# Destination SMTP server does not want to receive message body



## drbagency (Aug 4, 2011)

So...I think I got hodooed. I bought the SendBlaster software. Now when I send messages it says: Destination SMTP server does not want to receive message body.

So, I start looking into this and guess what? SendBlaster sells a service to make this work...and its about $900 a month for the amount of emails I want to send!!!!

So, I looked on this site and there is a free SMTP server that I can use called hmail. I downloaded this and have now realized I am in waaaaaay over my thick head and need help! I use Windows Vista on this PC.

If anyone has an idea about how to make SendBlaster work properly please let me know. We use Gmail and I am pretty sure their limit is 500 emails sent (I have been put in timeout several times).

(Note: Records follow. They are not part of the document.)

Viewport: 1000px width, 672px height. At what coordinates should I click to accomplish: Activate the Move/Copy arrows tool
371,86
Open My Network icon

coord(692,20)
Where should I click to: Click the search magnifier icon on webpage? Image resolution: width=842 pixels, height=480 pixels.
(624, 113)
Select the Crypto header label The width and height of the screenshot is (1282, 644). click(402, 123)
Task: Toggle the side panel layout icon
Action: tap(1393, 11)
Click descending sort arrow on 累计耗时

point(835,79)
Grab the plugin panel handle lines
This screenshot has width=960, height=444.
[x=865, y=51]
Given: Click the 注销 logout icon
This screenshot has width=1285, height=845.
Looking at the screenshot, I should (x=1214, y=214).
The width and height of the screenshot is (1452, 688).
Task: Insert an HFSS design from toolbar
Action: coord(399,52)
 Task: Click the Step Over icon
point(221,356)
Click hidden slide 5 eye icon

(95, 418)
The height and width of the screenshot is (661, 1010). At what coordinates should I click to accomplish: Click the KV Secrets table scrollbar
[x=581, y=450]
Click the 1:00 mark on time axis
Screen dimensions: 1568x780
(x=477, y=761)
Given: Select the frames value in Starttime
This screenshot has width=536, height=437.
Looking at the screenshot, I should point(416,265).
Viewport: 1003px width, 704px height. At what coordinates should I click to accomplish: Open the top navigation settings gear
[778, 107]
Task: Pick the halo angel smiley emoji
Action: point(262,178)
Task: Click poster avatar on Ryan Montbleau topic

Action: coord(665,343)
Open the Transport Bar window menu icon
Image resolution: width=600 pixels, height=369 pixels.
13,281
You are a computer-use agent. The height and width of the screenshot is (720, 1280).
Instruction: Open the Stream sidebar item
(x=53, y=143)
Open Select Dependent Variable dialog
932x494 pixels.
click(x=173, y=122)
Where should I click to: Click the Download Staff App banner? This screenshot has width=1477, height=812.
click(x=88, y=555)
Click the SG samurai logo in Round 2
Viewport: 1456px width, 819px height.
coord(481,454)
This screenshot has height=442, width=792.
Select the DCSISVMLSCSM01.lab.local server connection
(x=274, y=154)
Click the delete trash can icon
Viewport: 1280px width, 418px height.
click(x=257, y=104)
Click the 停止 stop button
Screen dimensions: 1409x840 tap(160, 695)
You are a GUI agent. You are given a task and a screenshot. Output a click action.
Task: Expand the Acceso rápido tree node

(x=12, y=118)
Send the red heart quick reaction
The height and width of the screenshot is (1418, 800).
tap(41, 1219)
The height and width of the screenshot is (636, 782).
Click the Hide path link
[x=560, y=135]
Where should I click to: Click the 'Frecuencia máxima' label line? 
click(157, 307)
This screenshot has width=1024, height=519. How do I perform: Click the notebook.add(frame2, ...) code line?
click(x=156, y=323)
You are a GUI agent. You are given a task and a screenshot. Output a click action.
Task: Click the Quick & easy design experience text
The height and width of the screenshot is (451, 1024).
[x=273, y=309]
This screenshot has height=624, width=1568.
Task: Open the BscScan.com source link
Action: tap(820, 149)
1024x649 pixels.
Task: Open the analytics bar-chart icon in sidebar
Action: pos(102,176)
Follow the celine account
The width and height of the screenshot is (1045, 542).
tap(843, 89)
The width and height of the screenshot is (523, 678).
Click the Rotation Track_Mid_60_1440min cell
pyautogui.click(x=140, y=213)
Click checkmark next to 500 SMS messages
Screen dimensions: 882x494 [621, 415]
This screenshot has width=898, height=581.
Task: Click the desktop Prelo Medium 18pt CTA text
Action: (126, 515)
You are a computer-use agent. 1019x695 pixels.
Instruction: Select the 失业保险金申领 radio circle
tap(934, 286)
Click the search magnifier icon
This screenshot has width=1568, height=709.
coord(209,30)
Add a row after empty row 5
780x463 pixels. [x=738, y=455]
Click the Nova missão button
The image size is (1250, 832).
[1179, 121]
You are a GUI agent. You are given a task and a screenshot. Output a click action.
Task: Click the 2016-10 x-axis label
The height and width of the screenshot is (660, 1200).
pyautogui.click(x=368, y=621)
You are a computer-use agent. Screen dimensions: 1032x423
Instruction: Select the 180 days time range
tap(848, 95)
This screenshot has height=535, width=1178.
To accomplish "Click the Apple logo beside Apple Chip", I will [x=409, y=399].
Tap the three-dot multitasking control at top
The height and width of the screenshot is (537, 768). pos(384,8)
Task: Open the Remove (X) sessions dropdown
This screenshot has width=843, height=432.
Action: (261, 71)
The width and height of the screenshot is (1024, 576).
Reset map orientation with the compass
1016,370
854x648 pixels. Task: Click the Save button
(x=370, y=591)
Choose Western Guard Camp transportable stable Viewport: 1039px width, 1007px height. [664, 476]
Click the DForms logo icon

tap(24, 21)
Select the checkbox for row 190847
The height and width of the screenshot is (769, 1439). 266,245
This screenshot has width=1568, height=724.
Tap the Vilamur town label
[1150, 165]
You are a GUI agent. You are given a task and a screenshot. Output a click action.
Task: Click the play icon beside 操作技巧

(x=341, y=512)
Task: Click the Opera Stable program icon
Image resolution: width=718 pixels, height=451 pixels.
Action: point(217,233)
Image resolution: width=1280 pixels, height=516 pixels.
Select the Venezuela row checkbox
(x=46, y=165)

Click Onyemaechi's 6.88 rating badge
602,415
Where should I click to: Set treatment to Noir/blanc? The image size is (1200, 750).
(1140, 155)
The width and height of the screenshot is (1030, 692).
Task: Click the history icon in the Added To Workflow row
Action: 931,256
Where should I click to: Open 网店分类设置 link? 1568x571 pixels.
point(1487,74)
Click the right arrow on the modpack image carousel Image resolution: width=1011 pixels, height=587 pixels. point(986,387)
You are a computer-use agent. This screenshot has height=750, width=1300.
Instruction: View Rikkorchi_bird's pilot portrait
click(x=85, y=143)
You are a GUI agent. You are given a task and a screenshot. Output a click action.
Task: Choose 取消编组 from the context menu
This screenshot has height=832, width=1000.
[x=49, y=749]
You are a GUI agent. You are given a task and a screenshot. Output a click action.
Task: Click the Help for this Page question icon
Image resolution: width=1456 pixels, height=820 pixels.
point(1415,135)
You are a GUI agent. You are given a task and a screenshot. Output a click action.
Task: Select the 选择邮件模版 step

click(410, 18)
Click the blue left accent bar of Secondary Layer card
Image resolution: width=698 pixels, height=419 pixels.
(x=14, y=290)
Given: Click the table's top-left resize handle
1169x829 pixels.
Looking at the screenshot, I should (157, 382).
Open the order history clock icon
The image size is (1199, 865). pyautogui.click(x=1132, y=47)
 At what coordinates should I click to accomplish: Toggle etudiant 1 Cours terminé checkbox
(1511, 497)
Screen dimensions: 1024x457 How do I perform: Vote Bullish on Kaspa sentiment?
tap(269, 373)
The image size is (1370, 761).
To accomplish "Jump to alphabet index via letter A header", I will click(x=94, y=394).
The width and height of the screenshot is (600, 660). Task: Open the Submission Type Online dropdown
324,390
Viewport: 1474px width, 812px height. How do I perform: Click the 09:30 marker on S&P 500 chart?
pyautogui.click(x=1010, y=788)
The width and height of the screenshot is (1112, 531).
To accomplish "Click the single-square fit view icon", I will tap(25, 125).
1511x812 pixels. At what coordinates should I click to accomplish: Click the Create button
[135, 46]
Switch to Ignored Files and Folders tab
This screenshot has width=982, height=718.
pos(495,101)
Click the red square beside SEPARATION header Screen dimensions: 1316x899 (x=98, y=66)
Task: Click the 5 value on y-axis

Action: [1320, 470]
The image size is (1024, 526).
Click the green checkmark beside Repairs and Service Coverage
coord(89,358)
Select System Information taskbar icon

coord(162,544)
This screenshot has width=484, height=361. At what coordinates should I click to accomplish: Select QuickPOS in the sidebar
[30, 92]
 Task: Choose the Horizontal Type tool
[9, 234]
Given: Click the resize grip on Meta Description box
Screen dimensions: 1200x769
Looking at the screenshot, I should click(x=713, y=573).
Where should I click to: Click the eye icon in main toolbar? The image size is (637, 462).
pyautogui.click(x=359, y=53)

Could i just use a different email account from Yahoo or something similar? Is there a free account that will not put me in timeout? Should I pursue the hMail option?


----------



## Rockn (Jul 29, 2001)

Some people and their mail servers do not want unsolicited email.


----------



## srhoades (May 15, 2003)

You really think people are going to help you send SPAM?


----------



## drbagency (Aug 4, 2011)

I am an agent for a trucking brokerage. We have contracts and credit established with 25,000 + carriers in our network. I have a list of their contacts and email addresses. I would like to contact them twice per day with our available freight so they can book their trucks on it. This is not spam. Any more questions?


----------



## Rockn (Jul 29, 2001)

If you have your own internal email system why are you not using distribution groups or something similar? I think sendblaster will look like SPAM to a lot of mail systems.


----------